═════ Given data ═════
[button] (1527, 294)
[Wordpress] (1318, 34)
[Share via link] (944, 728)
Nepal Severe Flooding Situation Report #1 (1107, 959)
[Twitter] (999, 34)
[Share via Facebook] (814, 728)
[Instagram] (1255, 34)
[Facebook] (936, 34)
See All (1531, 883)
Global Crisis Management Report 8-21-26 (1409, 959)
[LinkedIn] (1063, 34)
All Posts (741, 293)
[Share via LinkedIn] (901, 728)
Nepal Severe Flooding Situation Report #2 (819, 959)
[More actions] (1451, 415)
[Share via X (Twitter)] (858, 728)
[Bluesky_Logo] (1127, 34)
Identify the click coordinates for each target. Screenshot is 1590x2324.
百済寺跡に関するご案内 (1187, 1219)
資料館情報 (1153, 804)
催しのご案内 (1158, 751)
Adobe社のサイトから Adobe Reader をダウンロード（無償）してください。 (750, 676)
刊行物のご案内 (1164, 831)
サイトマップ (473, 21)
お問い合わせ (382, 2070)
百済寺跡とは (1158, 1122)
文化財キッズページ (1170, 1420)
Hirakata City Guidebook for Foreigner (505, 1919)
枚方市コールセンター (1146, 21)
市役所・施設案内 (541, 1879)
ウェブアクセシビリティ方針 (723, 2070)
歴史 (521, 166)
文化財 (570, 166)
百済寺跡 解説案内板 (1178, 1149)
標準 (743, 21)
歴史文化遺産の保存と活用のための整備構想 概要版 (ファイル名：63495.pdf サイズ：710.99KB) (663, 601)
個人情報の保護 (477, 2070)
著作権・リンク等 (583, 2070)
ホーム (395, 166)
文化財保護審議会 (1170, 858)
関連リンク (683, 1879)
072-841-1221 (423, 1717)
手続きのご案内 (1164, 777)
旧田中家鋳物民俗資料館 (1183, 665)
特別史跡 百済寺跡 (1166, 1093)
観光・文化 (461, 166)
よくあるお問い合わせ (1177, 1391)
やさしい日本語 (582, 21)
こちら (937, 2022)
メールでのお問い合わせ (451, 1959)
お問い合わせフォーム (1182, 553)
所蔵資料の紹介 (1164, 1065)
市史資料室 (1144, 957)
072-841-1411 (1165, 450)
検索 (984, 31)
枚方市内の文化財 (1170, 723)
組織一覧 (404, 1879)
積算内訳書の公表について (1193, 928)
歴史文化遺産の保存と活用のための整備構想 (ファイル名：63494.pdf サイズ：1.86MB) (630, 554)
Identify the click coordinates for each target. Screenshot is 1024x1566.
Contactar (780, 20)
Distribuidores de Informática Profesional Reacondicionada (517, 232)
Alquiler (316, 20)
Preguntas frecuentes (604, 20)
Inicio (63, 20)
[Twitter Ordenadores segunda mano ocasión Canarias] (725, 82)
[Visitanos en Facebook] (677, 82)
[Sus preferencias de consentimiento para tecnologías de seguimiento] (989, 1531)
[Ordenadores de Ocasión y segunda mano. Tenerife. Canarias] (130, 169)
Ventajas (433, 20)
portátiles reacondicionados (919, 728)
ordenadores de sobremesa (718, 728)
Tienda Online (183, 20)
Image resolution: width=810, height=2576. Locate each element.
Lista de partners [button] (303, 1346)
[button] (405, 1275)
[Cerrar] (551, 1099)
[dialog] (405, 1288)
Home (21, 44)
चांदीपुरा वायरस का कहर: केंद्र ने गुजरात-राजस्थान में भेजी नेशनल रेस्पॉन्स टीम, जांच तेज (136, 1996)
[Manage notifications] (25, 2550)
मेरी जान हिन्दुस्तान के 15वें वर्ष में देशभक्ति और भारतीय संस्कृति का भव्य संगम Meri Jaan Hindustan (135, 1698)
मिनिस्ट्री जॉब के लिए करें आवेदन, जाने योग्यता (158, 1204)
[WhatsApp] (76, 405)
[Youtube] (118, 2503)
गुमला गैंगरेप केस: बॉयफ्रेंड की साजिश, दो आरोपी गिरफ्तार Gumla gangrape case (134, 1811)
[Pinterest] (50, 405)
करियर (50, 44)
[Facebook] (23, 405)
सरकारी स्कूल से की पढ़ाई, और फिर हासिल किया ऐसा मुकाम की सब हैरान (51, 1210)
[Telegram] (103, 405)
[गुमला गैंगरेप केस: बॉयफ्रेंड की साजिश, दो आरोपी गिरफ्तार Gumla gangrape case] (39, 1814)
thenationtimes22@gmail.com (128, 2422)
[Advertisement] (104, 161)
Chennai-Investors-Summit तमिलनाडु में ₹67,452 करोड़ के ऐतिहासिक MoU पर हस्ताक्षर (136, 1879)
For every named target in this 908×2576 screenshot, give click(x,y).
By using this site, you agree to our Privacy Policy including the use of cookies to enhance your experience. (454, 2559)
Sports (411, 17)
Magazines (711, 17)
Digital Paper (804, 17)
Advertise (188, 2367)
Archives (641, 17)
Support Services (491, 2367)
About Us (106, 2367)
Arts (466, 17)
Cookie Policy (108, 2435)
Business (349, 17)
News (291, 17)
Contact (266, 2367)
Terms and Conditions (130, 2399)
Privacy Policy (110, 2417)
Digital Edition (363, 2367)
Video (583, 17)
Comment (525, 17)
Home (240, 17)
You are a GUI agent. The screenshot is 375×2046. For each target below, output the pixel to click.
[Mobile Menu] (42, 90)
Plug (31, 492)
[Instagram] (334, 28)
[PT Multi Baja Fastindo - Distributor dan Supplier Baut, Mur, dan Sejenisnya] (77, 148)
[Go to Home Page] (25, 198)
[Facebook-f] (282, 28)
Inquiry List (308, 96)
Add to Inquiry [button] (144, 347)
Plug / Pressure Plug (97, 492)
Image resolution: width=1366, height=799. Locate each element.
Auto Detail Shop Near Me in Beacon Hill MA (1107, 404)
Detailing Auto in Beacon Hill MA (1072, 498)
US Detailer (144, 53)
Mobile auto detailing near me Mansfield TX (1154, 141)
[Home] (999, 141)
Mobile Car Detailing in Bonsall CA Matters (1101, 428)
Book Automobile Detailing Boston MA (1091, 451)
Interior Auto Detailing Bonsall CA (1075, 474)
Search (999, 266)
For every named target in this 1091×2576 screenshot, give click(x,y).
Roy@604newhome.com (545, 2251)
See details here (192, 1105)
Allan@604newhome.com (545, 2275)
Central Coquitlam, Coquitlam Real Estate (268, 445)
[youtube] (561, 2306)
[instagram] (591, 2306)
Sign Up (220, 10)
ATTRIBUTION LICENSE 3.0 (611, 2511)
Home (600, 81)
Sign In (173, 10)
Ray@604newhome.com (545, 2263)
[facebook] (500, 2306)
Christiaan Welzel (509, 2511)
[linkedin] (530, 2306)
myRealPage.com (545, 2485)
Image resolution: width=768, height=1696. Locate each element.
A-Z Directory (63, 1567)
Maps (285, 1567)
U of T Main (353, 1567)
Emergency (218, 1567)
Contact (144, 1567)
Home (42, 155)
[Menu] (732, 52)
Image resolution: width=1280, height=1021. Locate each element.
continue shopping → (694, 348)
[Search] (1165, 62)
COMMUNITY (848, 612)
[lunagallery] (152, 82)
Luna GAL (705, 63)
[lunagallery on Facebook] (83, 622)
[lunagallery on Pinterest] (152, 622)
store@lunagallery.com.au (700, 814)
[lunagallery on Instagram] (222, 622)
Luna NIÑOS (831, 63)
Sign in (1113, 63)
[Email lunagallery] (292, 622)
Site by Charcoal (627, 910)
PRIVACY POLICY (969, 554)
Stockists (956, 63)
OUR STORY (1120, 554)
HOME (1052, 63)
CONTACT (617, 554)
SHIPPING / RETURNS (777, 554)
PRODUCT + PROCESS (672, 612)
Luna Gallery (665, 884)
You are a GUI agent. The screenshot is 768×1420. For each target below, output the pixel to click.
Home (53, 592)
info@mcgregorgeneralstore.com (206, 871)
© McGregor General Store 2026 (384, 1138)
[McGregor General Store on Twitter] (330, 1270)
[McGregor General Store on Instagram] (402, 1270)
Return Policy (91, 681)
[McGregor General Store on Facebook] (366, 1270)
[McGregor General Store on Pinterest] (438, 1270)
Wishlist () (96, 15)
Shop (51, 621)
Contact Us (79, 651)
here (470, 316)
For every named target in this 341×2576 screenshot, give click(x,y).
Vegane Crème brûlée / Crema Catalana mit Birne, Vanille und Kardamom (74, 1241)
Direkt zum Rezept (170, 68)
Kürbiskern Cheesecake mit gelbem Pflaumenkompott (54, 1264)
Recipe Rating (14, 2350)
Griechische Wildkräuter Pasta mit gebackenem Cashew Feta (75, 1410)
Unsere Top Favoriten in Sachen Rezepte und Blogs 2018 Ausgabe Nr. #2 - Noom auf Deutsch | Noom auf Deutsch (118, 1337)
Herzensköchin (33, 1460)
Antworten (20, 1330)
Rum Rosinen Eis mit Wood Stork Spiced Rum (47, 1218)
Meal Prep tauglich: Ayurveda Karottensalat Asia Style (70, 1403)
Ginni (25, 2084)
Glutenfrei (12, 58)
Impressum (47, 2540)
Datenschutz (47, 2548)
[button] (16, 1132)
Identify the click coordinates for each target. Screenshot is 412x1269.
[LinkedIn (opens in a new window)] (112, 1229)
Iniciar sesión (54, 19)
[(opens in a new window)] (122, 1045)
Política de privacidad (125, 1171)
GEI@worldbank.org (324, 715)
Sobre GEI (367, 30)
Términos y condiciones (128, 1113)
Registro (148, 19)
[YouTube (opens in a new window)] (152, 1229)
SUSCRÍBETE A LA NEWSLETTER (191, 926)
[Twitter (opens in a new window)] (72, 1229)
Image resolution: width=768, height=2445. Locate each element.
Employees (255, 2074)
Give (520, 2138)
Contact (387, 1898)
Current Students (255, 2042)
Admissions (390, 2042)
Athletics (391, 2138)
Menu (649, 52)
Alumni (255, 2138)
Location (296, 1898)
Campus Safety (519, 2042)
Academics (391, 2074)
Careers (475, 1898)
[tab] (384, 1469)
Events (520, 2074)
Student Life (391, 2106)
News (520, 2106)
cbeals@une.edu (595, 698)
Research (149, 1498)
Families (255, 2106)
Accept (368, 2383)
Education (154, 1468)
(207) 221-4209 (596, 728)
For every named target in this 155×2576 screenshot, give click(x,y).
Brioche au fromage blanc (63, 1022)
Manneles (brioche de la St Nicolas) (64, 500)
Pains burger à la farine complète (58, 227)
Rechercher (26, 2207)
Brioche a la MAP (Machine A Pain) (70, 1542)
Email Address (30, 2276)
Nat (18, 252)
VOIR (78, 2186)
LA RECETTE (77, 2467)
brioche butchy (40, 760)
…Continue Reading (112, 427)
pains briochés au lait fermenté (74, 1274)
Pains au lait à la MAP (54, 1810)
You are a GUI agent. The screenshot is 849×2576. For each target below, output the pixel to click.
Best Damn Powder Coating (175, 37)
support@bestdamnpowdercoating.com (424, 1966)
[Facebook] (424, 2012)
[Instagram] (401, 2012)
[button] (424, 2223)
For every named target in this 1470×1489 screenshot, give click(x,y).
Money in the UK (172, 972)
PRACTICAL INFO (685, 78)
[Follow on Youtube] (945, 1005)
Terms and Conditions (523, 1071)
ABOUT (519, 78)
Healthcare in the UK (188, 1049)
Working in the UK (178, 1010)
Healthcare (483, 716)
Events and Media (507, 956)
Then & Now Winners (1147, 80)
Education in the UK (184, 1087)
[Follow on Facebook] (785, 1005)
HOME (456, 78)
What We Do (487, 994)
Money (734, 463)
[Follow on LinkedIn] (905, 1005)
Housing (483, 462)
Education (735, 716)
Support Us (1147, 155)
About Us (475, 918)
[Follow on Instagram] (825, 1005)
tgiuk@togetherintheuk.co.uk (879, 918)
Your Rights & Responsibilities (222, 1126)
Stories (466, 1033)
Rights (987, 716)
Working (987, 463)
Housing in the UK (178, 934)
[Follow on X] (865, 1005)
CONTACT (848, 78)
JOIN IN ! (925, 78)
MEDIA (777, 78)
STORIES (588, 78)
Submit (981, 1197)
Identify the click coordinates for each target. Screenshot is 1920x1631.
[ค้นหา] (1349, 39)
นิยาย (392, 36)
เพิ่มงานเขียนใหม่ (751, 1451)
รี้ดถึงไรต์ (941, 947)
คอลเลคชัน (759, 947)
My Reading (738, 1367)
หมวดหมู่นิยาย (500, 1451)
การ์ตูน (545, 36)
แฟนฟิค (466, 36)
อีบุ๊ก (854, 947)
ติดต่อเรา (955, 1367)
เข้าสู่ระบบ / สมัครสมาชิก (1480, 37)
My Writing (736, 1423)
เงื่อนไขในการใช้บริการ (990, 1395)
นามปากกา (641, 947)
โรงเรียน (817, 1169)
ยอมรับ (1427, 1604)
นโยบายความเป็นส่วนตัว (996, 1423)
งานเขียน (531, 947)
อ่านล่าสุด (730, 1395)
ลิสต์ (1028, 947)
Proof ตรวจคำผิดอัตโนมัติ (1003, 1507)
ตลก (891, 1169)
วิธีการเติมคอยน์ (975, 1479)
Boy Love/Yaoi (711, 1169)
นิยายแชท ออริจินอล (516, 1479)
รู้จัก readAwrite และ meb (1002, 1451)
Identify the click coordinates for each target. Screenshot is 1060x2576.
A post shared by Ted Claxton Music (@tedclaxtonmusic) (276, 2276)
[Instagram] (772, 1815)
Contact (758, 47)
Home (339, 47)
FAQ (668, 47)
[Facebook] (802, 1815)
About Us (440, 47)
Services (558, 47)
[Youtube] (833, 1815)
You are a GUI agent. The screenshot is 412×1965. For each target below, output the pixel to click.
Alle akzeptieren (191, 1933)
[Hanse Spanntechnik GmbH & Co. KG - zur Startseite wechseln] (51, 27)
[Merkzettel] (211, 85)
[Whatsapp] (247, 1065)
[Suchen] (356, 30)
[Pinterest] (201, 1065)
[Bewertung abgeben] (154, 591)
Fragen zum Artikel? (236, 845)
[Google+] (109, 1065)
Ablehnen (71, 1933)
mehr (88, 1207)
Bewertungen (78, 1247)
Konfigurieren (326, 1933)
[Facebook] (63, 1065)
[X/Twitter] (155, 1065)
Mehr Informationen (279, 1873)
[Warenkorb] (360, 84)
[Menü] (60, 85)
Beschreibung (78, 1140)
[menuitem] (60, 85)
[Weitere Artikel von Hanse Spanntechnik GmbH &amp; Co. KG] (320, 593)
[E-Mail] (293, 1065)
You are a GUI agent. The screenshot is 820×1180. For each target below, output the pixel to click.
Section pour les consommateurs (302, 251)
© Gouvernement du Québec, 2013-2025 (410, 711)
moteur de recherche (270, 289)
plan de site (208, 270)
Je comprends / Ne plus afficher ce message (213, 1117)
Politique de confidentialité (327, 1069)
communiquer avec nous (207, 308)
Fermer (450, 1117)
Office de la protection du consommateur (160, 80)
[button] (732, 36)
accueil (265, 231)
═════
§ Assignment: Would you retype the lines above from the one with "Contact Us (79, 651)" down to the one with "Griechische Wildkräuter Pasta", word for word, both ends included and no other lines?

§ Your response:
Contact Us (79, 651)
here (470, 316)
For every named target in this 341×2576 screenshot, give click(x,y).
Vegane Crème brûlée / Crema Catalana mit Birne, Vanille und Kardamom (74, 1241)
Direkt zum Rezept (170, 68)
Kürbiskern Cheesecake mit gelbem Pflaumenkompott (54, 1264)
Recipe Rating (14, 2350)
Griechische Wildkräuter Pasta mit gebackenem Cashew Feta (75, 1410)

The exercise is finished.